I put a pencil in front of you, and ask you to make observations on it. What observations would you make?


----------



## Sunshine Girl (Sep 6, 2009)

phantom_cat: ohh. ok. That makes sense. I'd say I try more to fit in.

Owfin: I'd probably make an observation about how sharp the lead is or how worn down the eraser is or if it's beat up, something about the condition of the pencil?


----------



## JungyesMBTIno (Jul 22, 2011)

Yeah, these two types are often very similar to each other in their outlooks and whatnot, since they share all of the same cognitive functions in a very similar order (INTPs: TiNeSiFe & ISFJs: SiFeTiNe), and if they both have similar interests, they can be a very compatible type pairing (most of my INTP twin sister's closest friends have been ISFJs, and, in general, they both tend to enjoy each others tertiary functions quite often). I think this points to INTP though:



> phantom_cat: ohh. ok.
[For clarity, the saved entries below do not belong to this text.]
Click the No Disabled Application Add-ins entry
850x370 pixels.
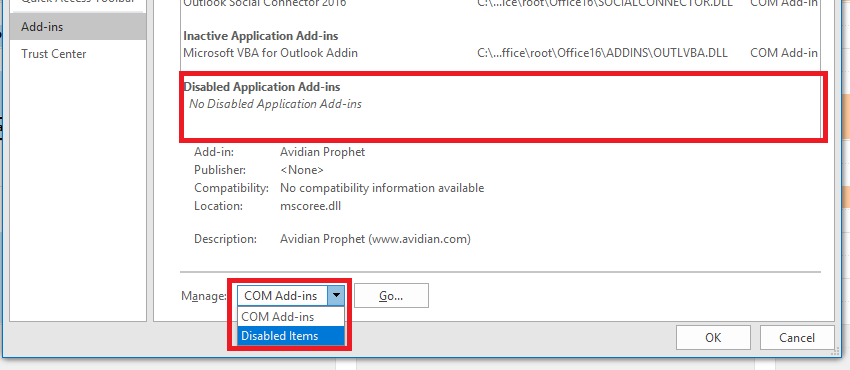coord(275,103)
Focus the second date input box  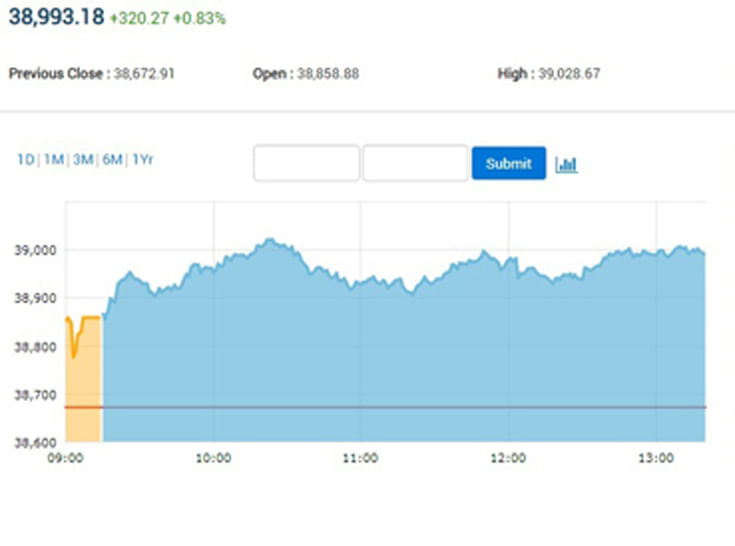(415, 163)
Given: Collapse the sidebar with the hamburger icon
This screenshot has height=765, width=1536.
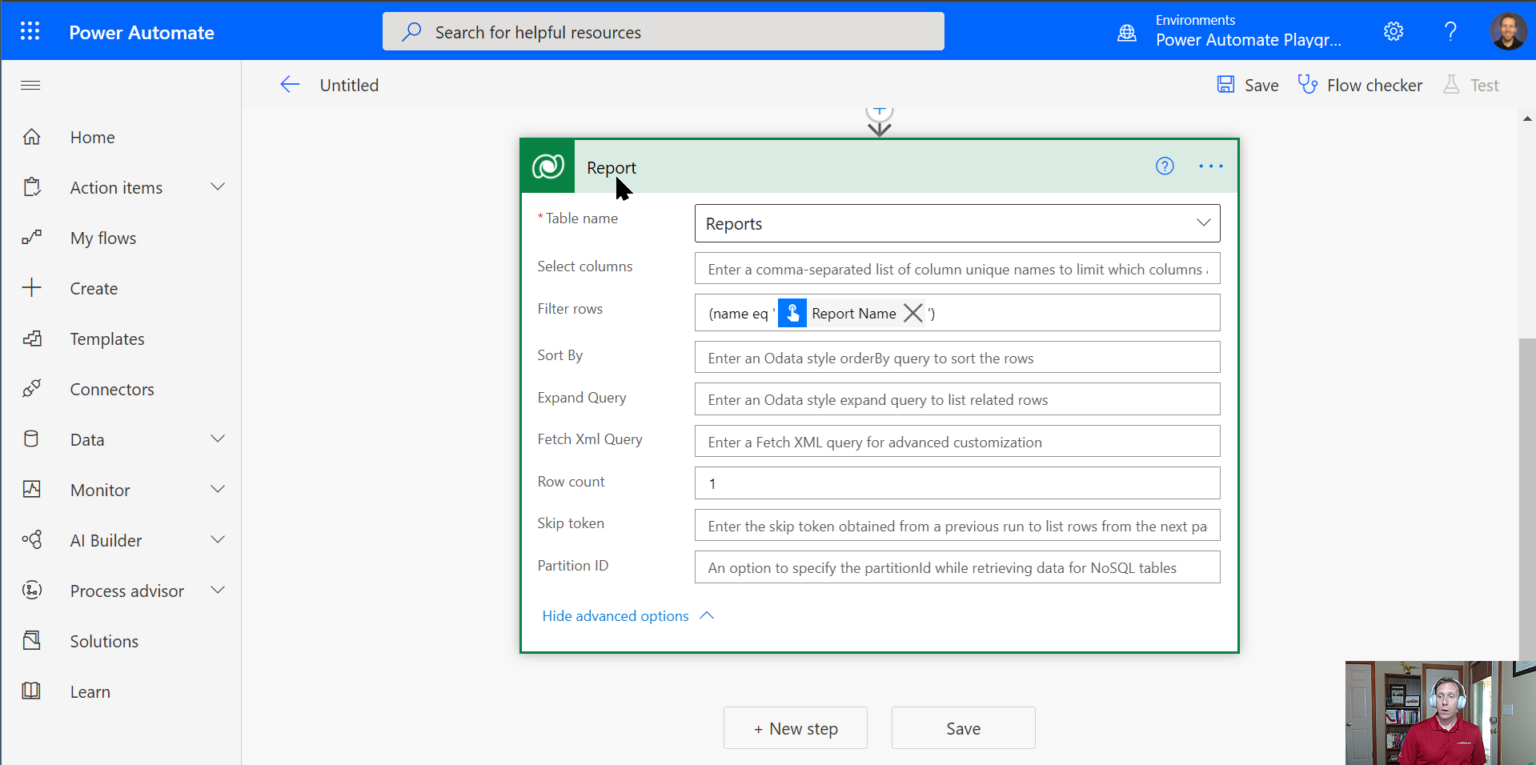Looking at the screenshot, I should pyautogui.click(x=30, y=85).
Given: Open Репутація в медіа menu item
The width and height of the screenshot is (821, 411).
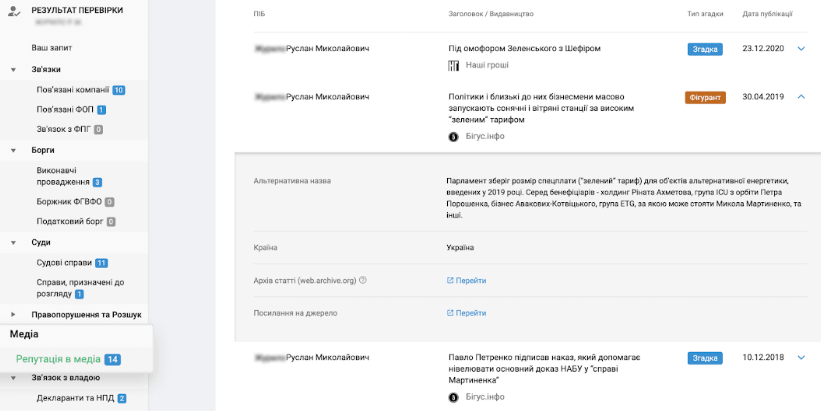Looking at the screenshot, I should (x=58, y=359).
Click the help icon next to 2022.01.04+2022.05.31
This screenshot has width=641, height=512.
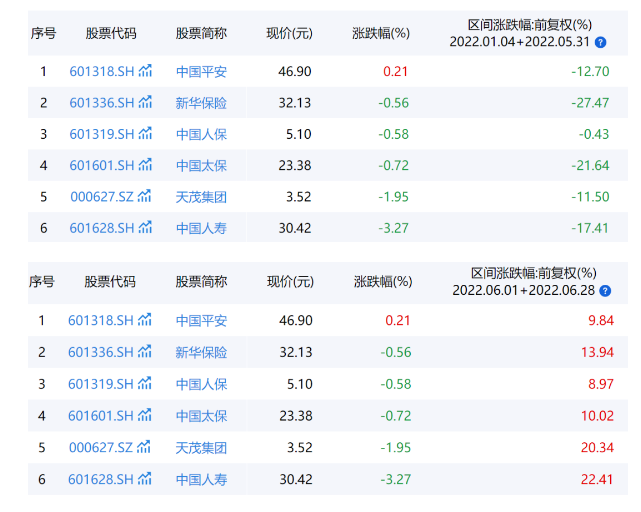(x=600, y=43)
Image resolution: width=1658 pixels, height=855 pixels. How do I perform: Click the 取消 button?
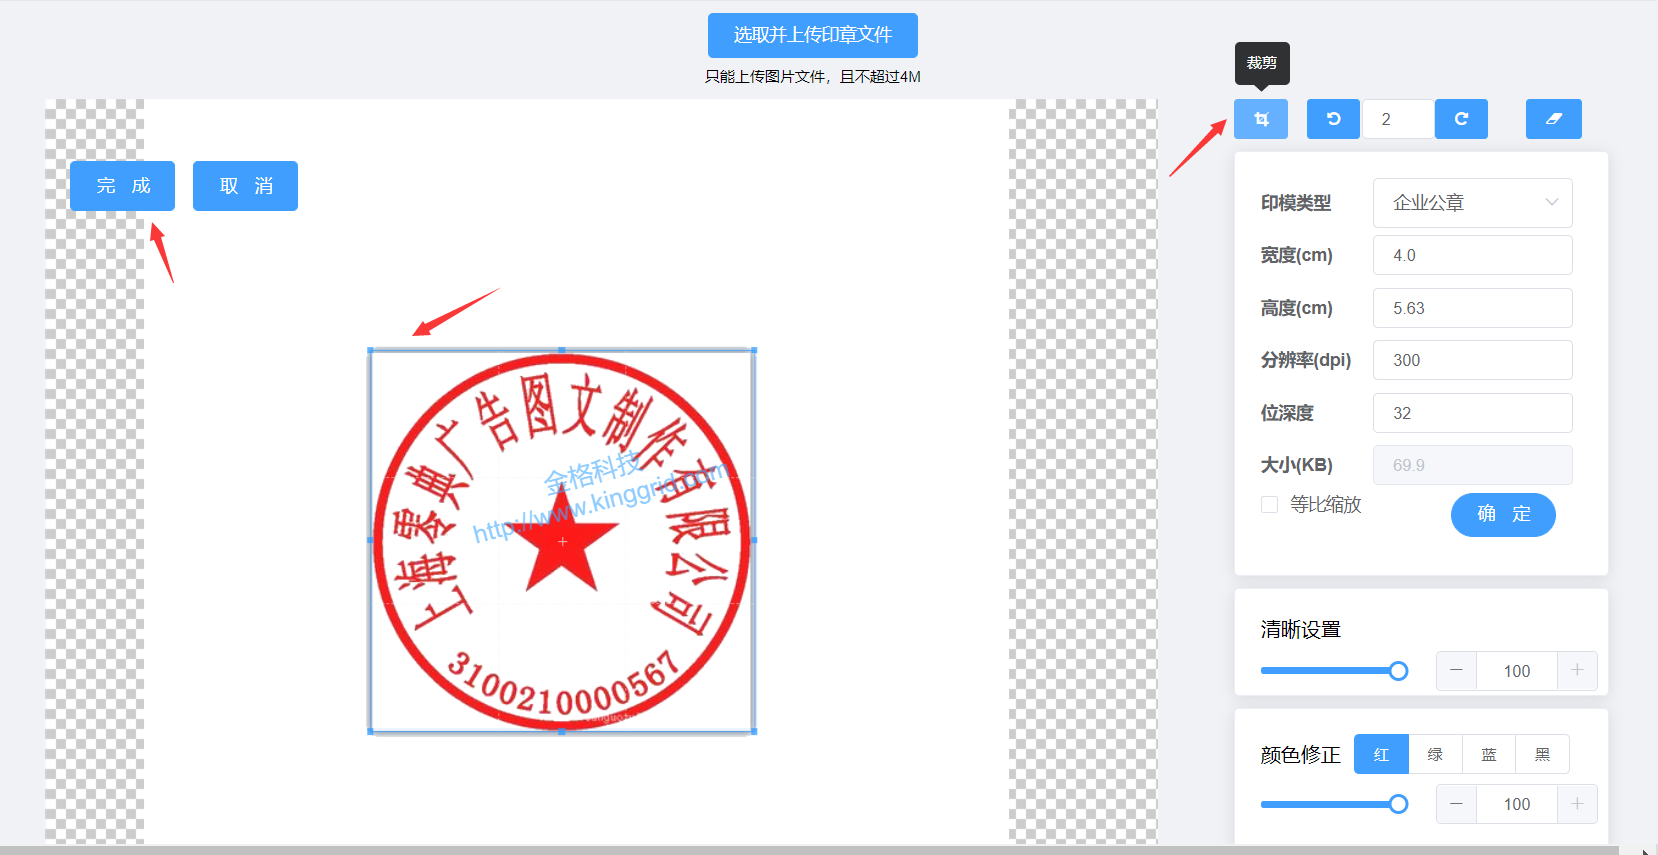tap(245, 186)
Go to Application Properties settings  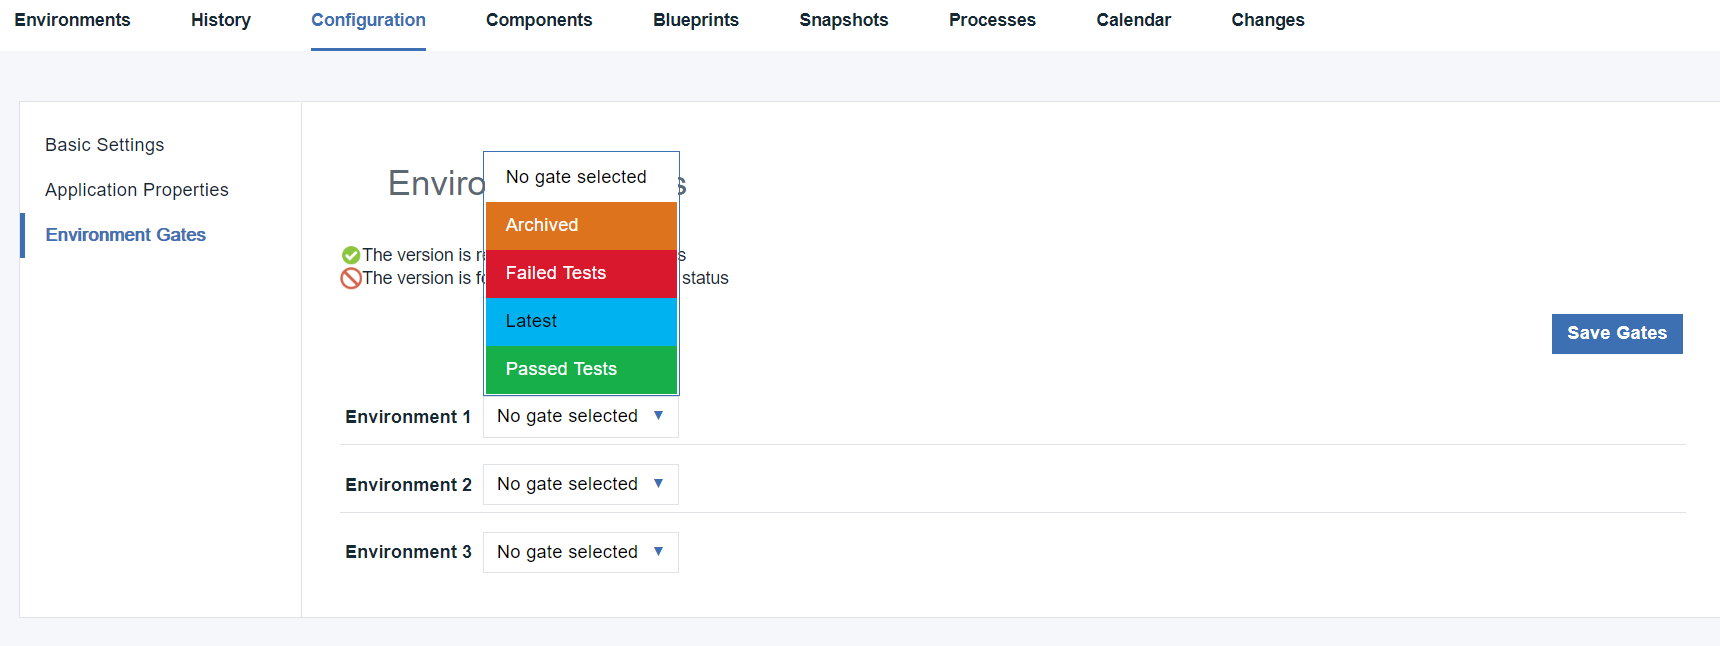tap(136, 190)

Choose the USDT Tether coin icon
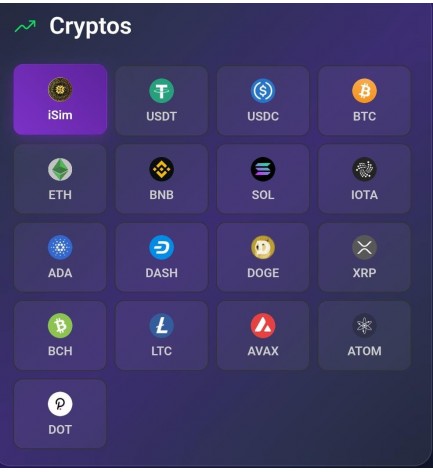click(161, 90)
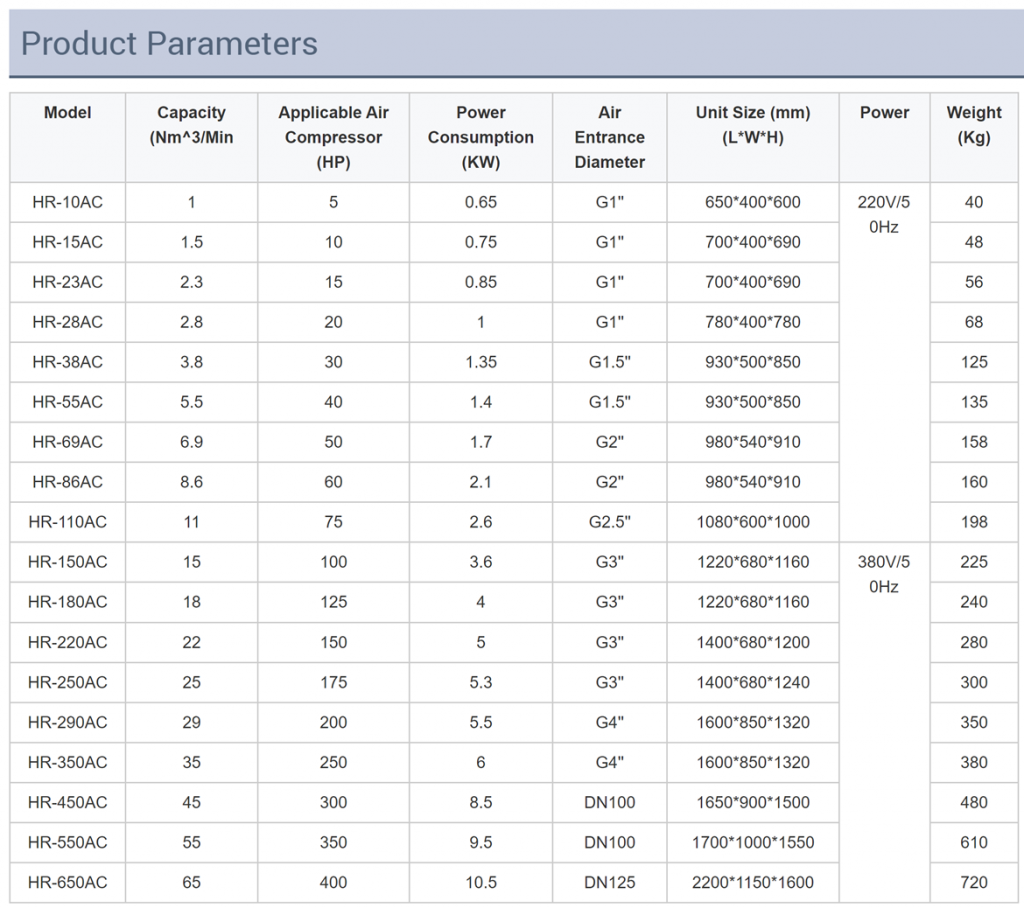This screenshot has width=1024, height=908.
Task: Click the DN125 air entrance cell
Action: (x=609, y=882)
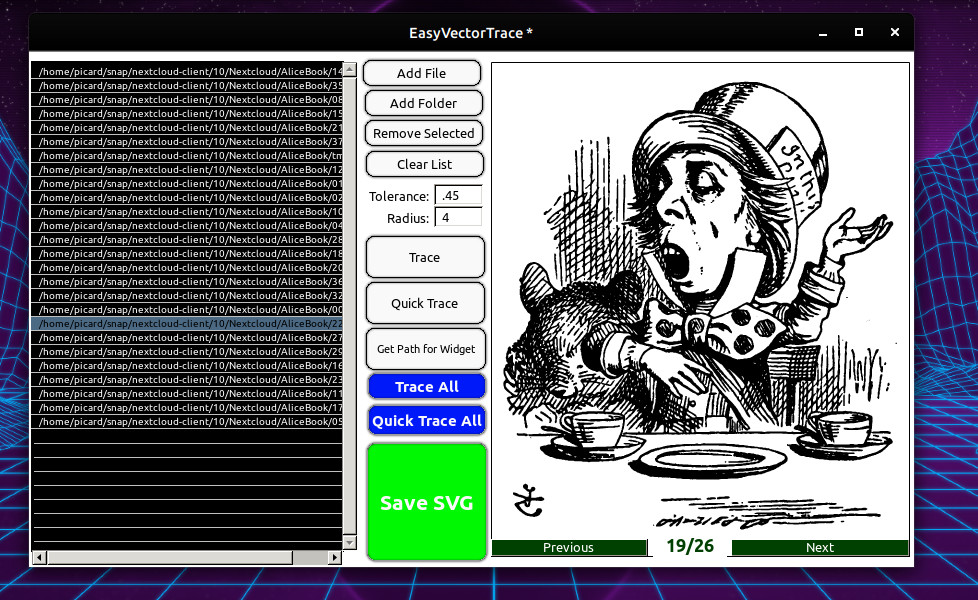Image resolution: width=978 pixels, height=600 pixels.
Task: Start a Trace of the image
Action: point(425,257)
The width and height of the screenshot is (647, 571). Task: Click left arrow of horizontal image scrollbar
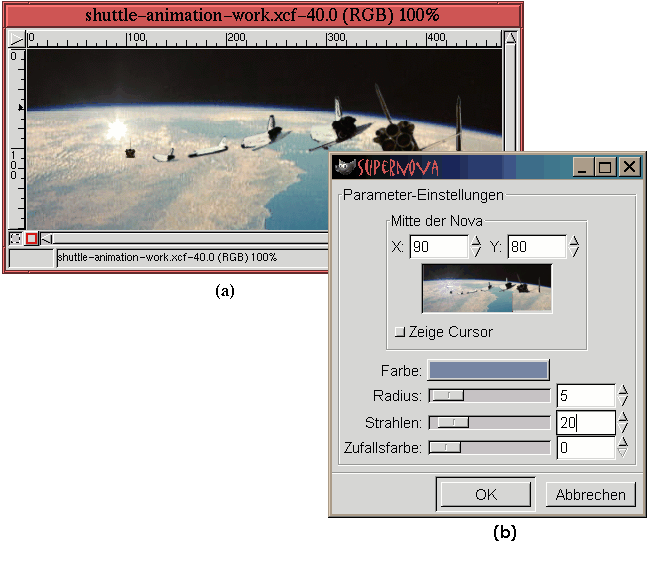click(46, 238)
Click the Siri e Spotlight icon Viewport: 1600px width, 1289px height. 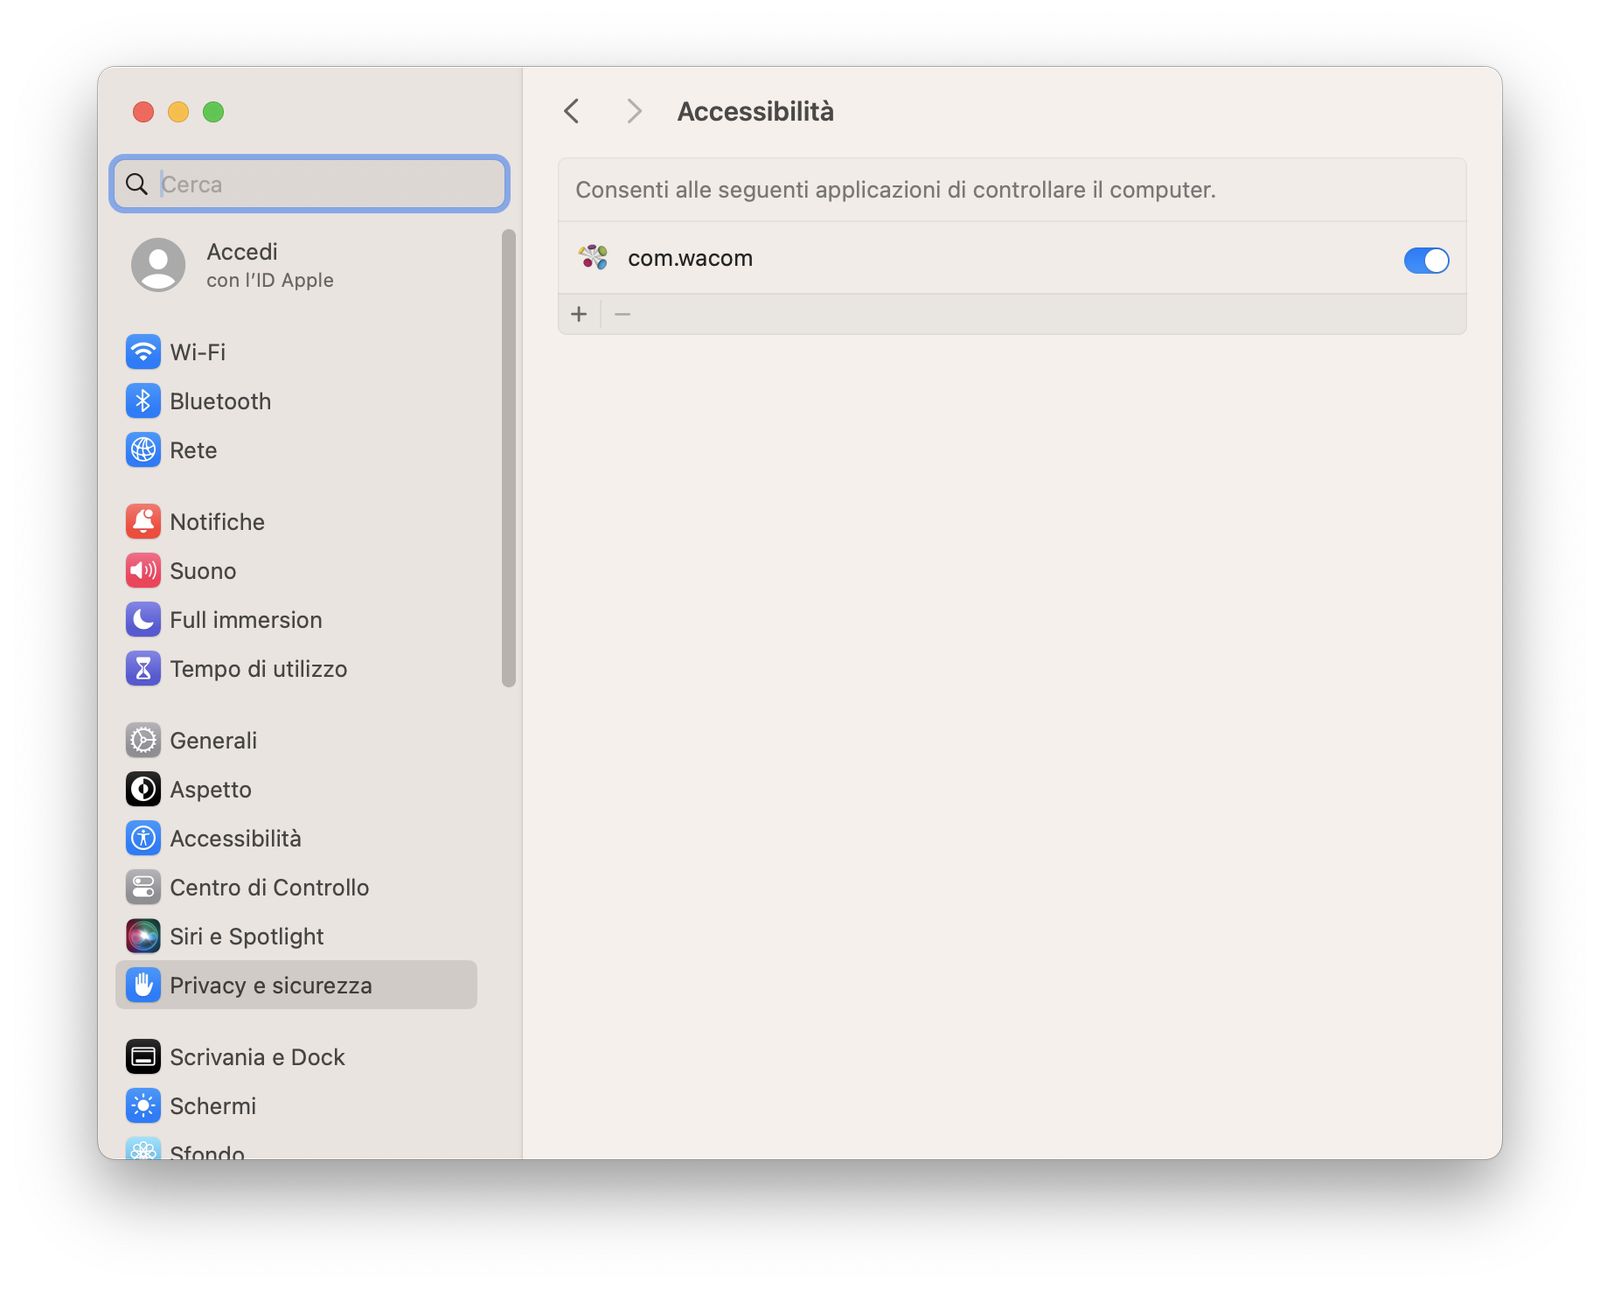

That makes sense. I'd say I try more to fit in.


This points to inferior Fe, while Fe auxes tend to try to be warm, since they have a stronger command of Fe (aux. position).


----------



## Owfin (Oct 15, 2011)

Sunshine Girl said:


> Owfin: I'd probably make an observation about how sharp the lead is or how worn down the eraser is or if it's beat up, something about the condition of the pencil?


Hmm, interesting. That answer suggests more Se to me. You overall appear to be an ISTP.

The example was created by somebody on another thread. My response as a Si dominant (and ISFJ is a Si dominant) was:



> "Well, for starters, I only use regular pencils. The mechanical ones always break. I don't even put much pressure on them-but I digress. I also have this thing for soft erasers. Now I use a dedicated eraser, because I went through the other ones too fast. Umm... Yeah, I think that's about it. *moment* Wait! I always sharpen pencils a lot. It makes my writing more readable, I find. Not that it is very readable anyways, but blunt pencils make the problem much worse. I've been told by my sister that I write like a boy. I think that gender doesn't matter for writing style. I don't think your handwriting says anything about your personality, to be honest..."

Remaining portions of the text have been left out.